| Data shown |

+ + + + + + +

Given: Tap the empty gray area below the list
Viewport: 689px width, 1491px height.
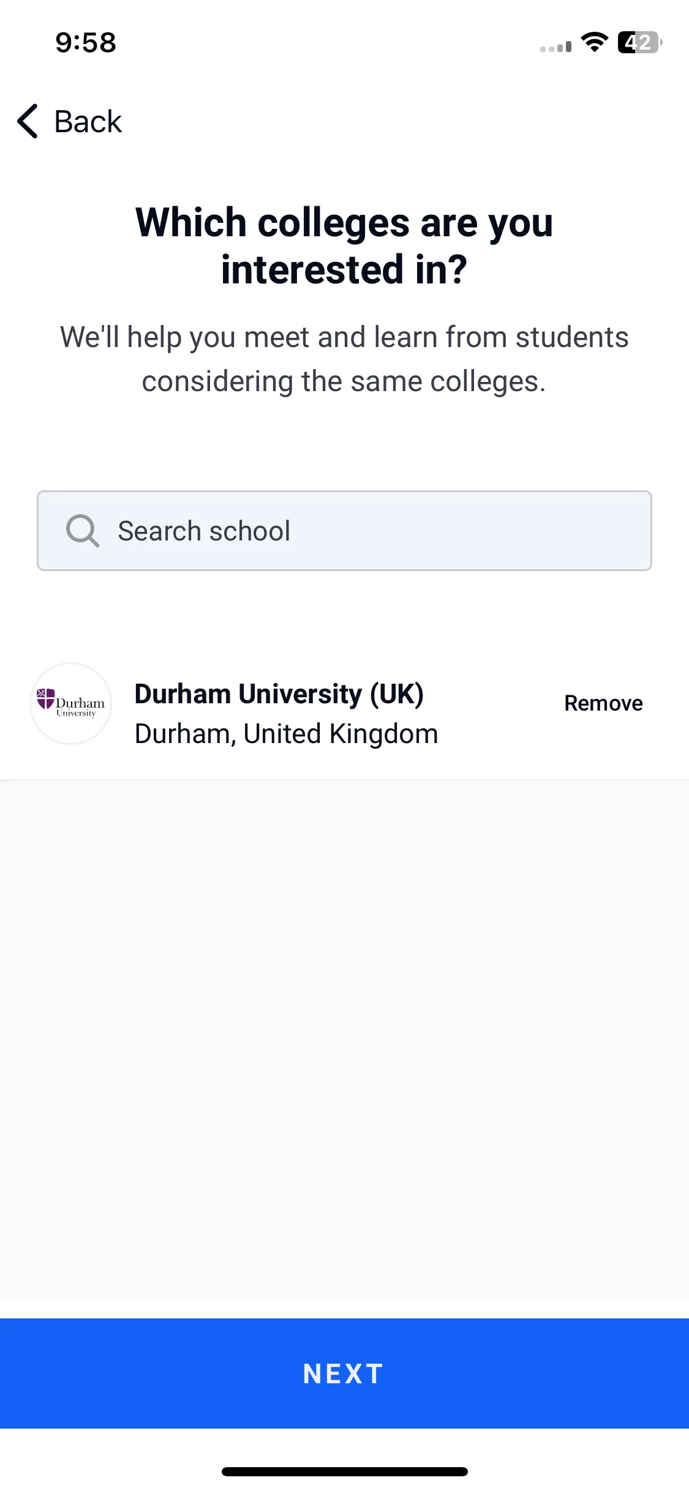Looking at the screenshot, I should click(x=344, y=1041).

+ + + + + + +

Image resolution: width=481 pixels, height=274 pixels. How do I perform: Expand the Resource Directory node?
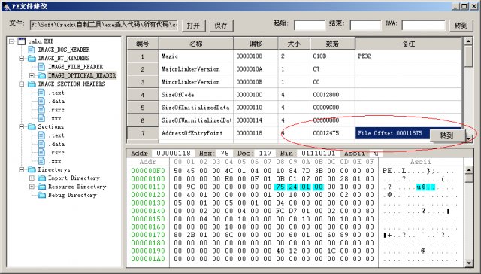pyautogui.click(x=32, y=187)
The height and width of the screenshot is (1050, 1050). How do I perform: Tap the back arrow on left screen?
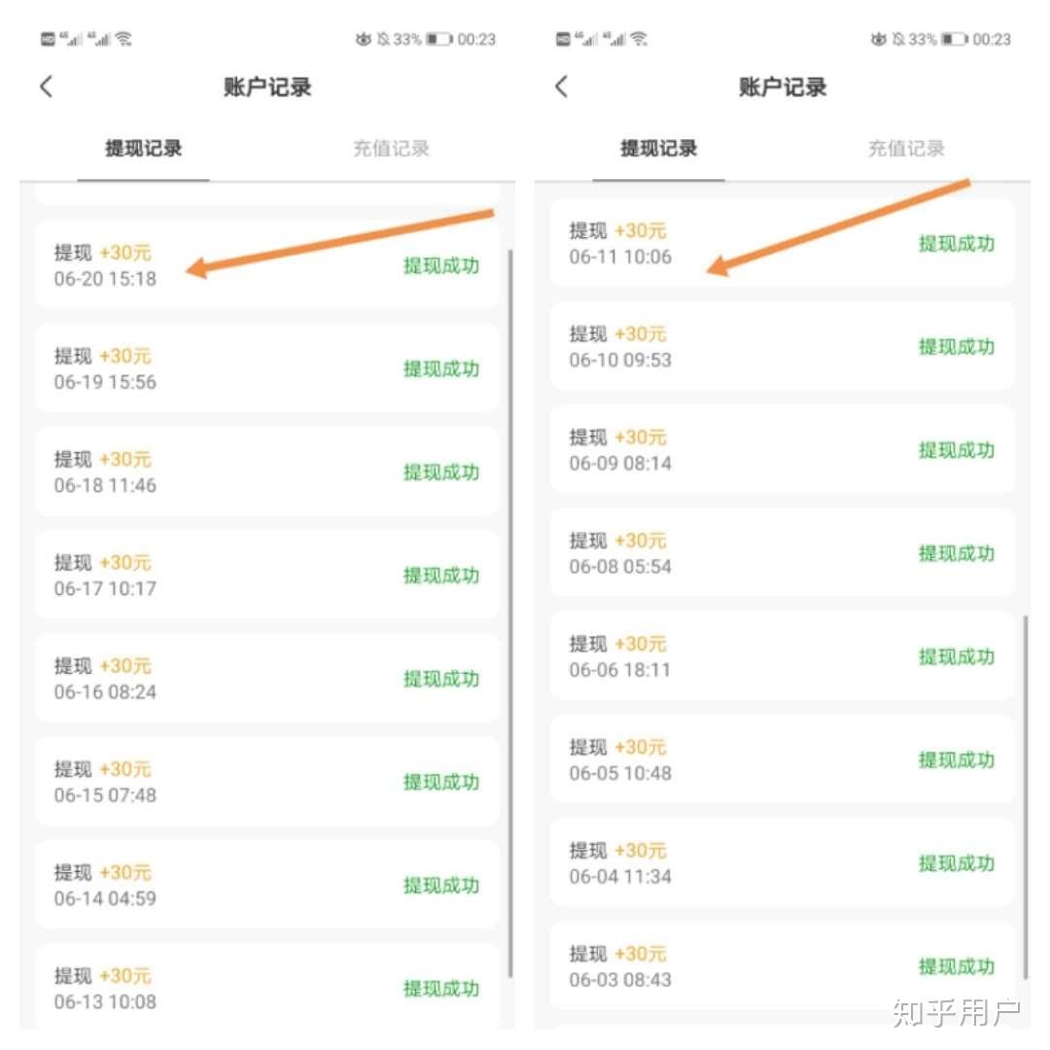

+ + + + + + +

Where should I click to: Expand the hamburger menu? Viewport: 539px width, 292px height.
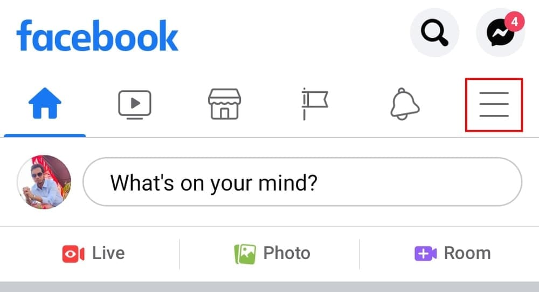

+ + + + + + +

| Your instructions |
Please copy word for word the lines above, from the one containing "Image resolution: width=481" through the one containing "The height and", and leave out the pictures.

| Completed task |
Image resolution: width=481 pixels, height=274 pixels. How do I perform: Expand the Resource Directory node?
pyautogui.click(x=32, y=187)
The height and width of the screenshot is (1050, 1050). How do I perform: Tap the back arrow on left screen?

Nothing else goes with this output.